The World Health Organization (WHO), criticized as being slow and poorly coordinated in its response to West Africa's Ebola outbreak, has commissioned an independent expert panel to asses its handling of the deadly epidemic.
The Geneva-based United Nations health agency was sharply criticized for failing to heed repeated warnings by the medical charity Medecins Sans Frontieres in the early days of the epidemic, which quickly grew to become the largest in history.
Ebola has now killed nearly 10,000 people in the three worst-affected countries of Guinea, Sierra Leone and Liberia, and infected more than 24,200 people since the outbreak began in Guinea a year ago.
Rates of new infections have come down swiftly in recent months, however, and Liberia last week released its last known Ebola patient from hospital.
WHO director-general Margaret Chan promised late last year to allow a full, independent investigation of the WHO's handling of the crisis when the outbreak had been brought under control.

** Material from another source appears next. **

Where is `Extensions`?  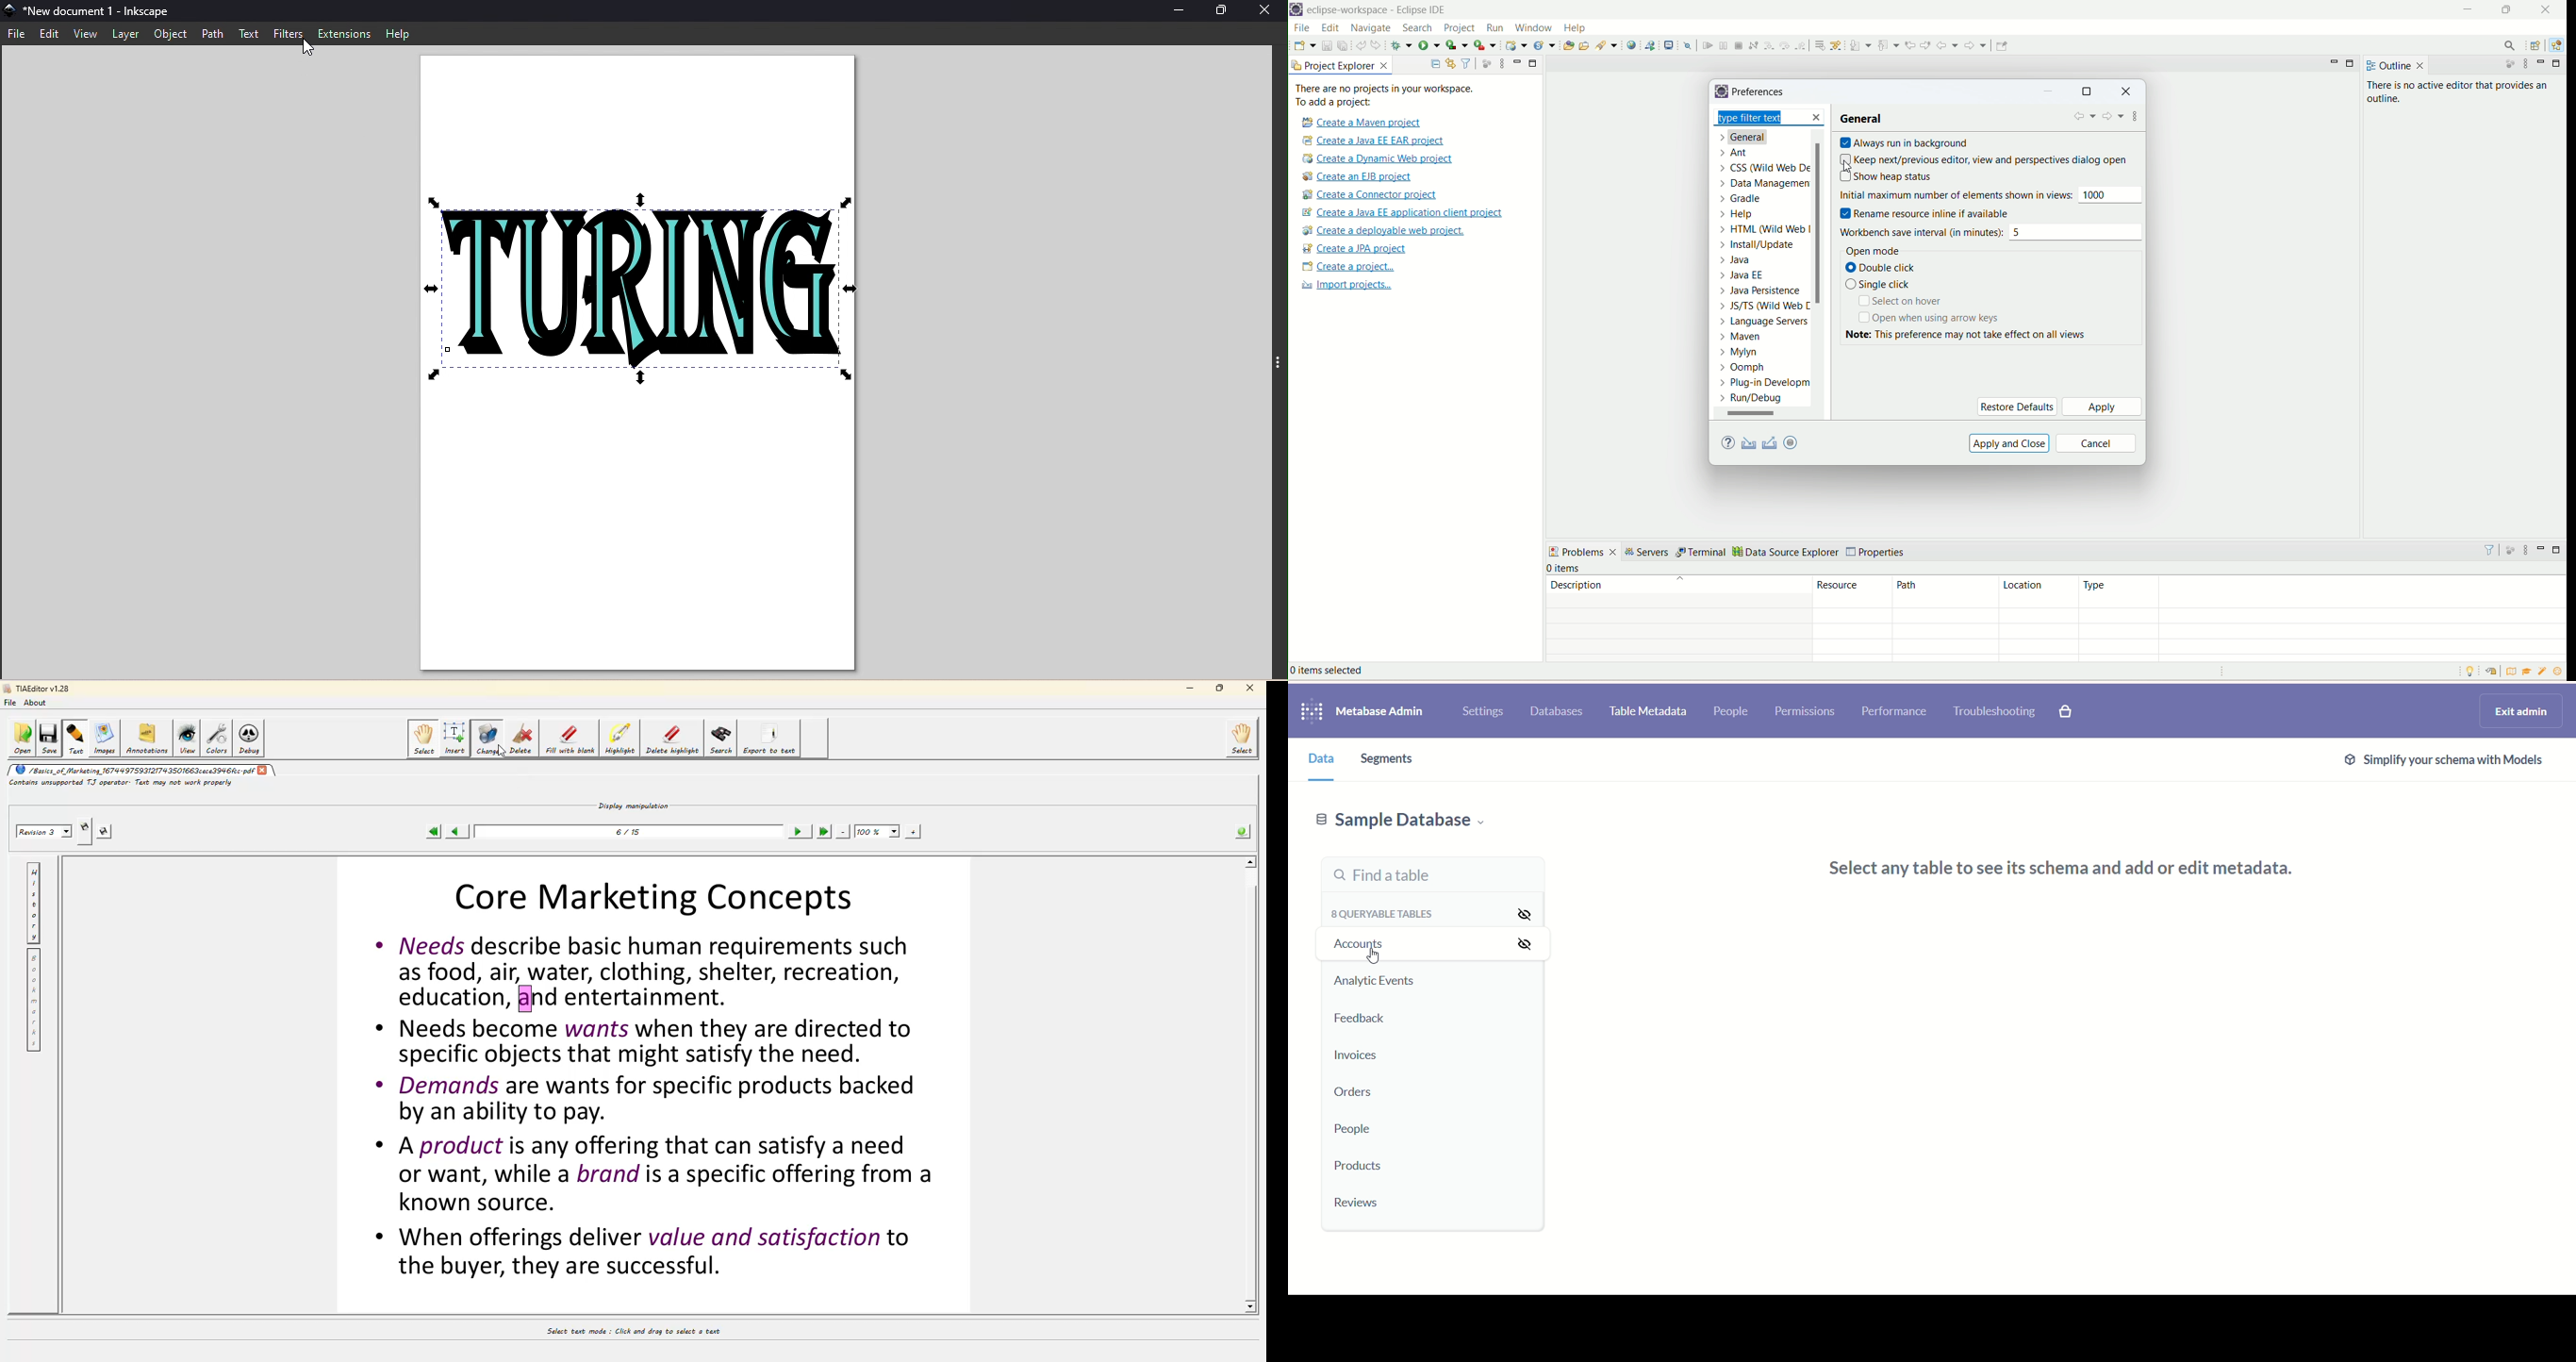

The independent panel will be chaired by Barbara Stocking, formerly head of the British arm of the international charity Oxfam and currently president of a college at Cambridge University, the WHO said in a statement.
Other members include experts in health emergencies and disasters, public health and biomedical research and come from various countries including the United States, Nigeria, the Democratic Republic of the Congo and Nigeria. The panel will publish an initial first progress report on its findings in May.